→ **Exercise**
Present as a numbered list the lines of the listing from the one containing "This screenshot has height=819, width=1456." through the final line of the listing, both ends included and blank lines omitted.

→ **Data shown**
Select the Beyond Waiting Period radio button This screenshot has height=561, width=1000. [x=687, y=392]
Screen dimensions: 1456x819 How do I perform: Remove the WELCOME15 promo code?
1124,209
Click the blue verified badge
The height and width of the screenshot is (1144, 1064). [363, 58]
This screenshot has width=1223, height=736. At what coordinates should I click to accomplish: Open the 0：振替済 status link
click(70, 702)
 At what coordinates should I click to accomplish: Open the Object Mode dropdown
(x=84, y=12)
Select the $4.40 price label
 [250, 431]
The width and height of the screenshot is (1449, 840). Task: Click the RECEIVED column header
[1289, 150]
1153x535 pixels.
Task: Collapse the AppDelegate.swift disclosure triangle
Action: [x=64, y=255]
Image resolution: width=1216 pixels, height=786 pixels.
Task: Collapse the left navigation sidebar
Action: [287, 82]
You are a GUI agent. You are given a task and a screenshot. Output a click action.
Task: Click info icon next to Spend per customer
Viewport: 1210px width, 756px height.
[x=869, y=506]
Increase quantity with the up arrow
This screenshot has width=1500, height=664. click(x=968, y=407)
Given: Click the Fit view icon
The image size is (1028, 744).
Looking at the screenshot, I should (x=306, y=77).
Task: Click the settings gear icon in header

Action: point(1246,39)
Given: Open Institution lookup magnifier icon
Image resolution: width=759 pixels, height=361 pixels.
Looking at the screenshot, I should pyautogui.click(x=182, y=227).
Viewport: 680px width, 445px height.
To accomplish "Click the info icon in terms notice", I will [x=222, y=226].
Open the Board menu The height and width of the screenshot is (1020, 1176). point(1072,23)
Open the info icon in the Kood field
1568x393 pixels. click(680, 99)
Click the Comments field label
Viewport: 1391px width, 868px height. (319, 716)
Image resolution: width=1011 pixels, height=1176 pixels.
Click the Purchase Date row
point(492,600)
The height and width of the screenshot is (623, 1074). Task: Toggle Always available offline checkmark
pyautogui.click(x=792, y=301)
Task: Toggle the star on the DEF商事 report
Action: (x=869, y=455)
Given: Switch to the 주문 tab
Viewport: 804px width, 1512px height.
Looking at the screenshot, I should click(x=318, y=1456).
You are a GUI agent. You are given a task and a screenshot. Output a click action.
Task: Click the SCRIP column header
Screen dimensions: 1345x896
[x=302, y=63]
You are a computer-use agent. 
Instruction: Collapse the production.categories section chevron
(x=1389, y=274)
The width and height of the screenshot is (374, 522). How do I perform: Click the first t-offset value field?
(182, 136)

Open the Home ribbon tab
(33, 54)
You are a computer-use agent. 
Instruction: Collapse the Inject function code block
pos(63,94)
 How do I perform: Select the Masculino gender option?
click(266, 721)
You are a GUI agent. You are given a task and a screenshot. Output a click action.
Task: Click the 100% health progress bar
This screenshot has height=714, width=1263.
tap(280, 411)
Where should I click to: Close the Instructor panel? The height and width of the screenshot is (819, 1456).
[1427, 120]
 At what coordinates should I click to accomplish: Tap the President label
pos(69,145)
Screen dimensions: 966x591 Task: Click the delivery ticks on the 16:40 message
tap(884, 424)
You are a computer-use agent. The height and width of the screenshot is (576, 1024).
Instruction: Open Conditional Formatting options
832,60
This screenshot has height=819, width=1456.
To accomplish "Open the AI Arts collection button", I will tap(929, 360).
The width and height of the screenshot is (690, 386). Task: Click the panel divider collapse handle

→ **Exercise answer**
1. This screenshot has height=819, width=1456.
2. To accomplish "Open the AI Arts collection button", I will tap(929, 360).
3. The width and height of the screenshot is (690, 386). Task: Click the panel divider collapse handle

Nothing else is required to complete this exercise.